TASK OBJECTIVE.
Put the lines of the material below into a JSON list of strings, one string per line and no blank lines, starting with the line containing "You are a computer-use agent. The height" and going on through the line containing "The height and width of the screenshot is (260, 259).". Include only those lines.

= = = =

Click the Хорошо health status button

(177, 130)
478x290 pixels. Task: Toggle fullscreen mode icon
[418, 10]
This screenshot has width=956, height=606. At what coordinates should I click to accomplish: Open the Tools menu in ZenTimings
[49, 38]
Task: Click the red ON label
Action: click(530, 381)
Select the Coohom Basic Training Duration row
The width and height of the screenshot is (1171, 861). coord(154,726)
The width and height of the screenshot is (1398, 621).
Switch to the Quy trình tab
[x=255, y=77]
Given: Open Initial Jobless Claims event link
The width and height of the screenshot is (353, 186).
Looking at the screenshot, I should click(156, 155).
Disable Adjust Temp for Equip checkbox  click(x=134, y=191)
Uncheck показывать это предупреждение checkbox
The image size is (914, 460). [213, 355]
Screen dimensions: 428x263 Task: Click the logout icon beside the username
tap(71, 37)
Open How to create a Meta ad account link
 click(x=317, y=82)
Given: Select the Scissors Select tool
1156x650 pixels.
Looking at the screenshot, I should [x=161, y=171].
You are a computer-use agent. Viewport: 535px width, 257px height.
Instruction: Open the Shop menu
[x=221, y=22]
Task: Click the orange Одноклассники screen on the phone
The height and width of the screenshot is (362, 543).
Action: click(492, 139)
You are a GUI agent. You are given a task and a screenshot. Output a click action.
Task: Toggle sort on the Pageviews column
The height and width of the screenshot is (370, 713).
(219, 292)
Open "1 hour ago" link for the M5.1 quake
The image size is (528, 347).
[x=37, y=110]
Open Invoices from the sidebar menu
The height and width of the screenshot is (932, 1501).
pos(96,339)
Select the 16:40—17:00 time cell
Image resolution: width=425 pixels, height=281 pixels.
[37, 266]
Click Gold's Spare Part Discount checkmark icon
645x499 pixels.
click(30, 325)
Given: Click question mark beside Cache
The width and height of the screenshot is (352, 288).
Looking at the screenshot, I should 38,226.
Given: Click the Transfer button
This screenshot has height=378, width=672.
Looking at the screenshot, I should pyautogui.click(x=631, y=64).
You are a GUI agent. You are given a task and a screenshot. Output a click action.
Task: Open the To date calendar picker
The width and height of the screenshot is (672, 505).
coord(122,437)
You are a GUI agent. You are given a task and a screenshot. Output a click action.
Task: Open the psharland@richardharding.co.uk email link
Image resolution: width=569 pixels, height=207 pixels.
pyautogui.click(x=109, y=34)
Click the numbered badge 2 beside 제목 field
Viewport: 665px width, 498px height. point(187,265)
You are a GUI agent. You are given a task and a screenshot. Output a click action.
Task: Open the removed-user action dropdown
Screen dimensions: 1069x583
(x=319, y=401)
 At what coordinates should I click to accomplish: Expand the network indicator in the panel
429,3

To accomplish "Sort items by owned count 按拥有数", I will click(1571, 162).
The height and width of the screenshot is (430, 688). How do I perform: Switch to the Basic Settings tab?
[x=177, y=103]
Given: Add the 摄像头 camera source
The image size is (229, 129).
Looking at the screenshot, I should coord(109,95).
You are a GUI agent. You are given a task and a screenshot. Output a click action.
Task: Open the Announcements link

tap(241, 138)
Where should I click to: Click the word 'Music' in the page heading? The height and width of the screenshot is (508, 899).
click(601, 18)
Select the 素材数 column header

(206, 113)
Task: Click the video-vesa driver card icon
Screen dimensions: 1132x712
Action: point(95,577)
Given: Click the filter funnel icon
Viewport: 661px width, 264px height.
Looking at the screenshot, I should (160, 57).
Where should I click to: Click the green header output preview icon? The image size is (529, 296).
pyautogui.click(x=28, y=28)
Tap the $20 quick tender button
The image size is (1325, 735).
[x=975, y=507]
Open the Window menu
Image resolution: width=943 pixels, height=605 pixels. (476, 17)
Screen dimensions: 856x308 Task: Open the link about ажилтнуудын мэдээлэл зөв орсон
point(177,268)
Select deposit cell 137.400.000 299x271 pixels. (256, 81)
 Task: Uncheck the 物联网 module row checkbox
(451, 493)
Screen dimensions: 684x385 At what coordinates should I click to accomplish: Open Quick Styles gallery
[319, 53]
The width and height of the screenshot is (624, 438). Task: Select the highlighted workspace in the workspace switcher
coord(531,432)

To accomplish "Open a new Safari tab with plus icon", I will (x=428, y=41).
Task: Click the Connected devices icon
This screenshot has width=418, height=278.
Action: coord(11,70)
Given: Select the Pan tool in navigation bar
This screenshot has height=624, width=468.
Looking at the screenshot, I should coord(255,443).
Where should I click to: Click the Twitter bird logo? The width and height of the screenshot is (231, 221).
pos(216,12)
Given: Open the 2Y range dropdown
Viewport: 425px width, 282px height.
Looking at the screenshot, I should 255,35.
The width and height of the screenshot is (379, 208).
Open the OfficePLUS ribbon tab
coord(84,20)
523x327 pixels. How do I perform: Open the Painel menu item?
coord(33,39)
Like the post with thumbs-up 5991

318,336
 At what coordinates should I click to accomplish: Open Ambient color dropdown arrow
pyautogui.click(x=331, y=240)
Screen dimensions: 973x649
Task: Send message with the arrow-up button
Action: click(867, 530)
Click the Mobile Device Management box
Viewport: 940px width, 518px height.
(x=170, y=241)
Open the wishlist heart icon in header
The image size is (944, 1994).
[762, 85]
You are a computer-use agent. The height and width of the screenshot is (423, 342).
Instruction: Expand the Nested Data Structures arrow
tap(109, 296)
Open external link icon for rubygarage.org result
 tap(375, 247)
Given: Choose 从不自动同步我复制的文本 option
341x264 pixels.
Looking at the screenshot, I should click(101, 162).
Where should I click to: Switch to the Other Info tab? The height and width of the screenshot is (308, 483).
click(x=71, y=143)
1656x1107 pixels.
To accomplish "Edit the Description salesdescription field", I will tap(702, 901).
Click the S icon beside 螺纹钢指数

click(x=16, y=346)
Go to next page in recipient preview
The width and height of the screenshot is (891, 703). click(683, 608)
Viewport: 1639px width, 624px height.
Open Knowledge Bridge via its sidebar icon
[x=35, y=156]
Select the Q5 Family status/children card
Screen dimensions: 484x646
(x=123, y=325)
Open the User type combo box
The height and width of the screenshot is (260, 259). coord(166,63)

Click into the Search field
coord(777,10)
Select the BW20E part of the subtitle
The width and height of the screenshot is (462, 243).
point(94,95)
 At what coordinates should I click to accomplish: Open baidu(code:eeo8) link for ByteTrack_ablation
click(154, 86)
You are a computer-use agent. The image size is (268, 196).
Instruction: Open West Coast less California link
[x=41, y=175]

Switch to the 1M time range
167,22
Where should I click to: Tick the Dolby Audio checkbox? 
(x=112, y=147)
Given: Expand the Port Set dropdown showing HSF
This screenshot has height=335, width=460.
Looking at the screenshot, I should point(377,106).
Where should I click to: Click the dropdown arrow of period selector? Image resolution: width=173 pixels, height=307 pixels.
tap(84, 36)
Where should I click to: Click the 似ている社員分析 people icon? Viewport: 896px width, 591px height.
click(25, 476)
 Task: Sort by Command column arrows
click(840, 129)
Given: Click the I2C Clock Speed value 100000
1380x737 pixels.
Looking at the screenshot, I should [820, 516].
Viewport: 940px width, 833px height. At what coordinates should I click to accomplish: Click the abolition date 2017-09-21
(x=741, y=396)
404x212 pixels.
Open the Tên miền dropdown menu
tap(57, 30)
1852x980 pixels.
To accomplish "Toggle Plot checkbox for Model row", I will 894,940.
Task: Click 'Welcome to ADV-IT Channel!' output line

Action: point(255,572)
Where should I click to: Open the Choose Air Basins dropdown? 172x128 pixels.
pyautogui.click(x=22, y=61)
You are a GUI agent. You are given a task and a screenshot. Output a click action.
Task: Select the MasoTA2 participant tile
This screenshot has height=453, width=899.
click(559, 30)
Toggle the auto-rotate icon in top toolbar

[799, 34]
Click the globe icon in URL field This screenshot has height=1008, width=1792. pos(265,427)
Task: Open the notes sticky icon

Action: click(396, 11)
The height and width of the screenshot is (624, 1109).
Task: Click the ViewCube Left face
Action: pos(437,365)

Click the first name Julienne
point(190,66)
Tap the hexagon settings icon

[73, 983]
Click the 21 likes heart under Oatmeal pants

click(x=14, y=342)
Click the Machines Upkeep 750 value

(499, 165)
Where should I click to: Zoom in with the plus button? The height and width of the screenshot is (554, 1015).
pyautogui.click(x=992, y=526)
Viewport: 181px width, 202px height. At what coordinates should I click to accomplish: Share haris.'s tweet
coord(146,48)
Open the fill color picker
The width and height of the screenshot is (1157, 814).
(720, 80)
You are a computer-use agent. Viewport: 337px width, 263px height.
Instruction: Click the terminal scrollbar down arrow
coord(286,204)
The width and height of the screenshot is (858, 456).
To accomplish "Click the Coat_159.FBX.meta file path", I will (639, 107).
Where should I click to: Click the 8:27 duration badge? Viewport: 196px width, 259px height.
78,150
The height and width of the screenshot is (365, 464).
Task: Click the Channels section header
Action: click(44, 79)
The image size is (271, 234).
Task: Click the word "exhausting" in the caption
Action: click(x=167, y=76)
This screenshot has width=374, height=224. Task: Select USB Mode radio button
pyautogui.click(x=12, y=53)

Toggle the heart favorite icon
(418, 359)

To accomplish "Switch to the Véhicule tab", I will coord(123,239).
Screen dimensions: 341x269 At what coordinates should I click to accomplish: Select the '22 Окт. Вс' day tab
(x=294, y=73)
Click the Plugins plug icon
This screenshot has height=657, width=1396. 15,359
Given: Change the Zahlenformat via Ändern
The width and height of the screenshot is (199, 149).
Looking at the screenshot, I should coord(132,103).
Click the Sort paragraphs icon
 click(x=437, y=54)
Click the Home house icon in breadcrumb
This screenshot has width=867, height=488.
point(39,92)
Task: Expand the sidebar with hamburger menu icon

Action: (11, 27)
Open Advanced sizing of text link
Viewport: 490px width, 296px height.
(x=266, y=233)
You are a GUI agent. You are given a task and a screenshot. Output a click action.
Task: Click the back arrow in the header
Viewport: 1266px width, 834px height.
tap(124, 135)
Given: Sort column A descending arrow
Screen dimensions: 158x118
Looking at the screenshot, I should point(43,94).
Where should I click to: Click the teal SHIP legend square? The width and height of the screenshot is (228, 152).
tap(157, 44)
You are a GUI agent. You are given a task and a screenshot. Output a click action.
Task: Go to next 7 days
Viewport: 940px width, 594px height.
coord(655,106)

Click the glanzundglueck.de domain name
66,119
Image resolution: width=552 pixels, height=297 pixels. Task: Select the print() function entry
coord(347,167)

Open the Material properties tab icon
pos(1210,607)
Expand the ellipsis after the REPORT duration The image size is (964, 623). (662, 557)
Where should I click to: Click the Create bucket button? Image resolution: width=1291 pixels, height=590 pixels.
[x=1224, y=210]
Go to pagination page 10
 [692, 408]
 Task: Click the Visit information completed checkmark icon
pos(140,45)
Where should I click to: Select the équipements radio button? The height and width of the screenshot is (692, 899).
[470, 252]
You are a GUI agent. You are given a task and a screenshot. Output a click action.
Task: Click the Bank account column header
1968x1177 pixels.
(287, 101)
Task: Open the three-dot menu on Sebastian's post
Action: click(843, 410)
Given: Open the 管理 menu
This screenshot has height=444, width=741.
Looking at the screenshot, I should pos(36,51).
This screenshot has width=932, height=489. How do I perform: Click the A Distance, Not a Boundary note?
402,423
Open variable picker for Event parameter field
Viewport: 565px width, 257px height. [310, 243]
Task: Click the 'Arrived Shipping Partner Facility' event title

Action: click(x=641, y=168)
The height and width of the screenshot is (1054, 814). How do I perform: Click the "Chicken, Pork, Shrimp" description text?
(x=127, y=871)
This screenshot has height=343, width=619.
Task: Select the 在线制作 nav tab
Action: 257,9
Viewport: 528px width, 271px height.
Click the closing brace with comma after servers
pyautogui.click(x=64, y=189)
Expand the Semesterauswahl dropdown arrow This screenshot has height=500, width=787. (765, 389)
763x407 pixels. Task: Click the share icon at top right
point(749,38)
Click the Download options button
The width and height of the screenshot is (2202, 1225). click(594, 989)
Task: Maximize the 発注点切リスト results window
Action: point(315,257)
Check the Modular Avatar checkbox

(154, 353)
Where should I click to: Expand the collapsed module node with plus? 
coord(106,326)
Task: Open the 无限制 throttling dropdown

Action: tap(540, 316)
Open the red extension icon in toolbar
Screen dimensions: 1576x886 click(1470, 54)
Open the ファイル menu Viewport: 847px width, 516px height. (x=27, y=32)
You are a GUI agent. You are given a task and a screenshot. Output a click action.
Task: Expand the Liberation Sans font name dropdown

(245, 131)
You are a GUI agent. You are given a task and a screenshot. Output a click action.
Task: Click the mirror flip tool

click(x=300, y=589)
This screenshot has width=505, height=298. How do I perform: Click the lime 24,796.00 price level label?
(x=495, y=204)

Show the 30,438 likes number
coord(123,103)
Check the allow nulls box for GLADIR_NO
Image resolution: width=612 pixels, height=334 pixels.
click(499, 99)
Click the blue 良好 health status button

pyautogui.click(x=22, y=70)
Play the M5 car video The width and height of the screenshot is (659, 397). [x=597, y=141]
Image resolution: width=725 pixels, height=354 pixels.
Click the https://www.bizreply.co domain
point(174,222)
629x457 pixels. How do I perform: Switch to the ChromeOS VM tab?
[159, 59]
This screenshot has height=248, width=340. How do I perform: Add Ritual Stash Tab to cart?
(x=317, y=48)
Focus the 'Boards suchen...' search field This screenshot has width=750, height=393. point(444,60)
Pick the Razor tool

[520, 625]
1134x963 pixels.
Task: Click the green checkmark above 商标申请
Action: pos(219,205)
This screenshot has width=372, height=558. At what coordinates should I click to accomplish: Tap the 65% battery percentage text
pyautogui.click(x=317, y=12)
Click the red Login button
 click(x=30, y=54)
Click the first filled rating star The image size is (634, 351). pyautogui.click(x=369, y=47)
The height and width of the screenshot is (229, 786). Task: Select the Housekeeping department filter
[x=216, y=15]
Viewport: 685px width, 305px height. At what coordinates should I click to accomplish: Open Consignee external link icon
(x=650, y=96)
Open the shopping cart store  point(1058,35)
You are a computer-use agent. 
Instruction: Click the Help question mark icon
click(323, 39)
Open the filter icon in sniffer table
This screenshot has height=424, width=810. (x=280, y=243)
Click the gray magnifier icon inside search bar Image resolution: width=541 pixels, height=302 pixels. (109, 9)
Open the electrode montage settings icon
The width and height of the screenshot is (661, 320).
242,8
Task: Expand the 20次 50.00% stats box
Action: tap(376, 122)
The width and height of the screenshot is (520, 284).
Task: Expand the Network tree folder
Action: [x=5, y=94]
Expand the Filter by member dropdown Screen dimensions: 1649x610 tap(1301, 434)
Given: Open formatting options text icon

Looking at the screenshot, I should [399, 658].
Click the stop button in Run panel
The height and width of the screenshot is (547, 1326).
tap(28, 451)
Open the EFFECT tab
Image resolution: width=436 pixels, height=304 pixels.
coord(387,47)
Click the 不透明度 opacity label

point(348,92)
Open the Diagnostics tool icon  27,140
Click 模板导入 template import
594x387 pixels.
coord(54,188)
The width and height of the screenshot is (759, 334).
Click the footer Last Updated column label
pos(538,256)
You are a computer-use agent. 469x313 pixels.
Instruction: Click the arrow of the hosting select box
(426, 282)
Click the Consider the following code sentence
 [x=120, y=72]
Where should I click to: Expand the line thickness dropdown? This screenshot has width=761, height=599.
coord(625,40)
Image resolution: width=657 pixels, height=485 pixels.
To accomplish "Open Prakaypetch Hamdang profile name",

= = = =

WRITTEN RESPONSE.
[
  "You are a computer-use agent. The height and width of the screenshot is (423, 342).",
  "Instruction: Expand the Nested Data Structures arrow",
  "tap(109, 296)",
  "Open external link icon for rubygarage.org result",
  " tap(375, 247)",
  "Given: Choose 从不自动同步我复制的文本 option",
  "341x264 pixels.",
  "Looking at the screenshot, I should click(101, 162).",
  "Where should I click to: Switch to the Other Info tab? The height and width of the screenshot is (308, 483).",
  "click(x=71, y=143)",
  "1656x1107 pixels.",
  "To accomplish \"Edit the Description salesdescription field\", I will tap(702, 901).",
  "Click the S icon beside 螺纹钢指数",
  "click(x=16, y=346)",
  "Go to next page in recipient preview",
  "The width and height of the screenshot is (891, 703). click(683, 608)",
  "Viewport: 1639px width, 624px height.",
  "Open Knowledge Bridge via its sidebar icon",
  "[x=35, y=156]",
  "Select the Q5 Family status/children card",
  "Screen dimensions: 484x646",
  "(x=123, y=325)",
  "Open the User type combo box",
  "The height and width of the screenshot is (260, 259). coord(166,63)"
]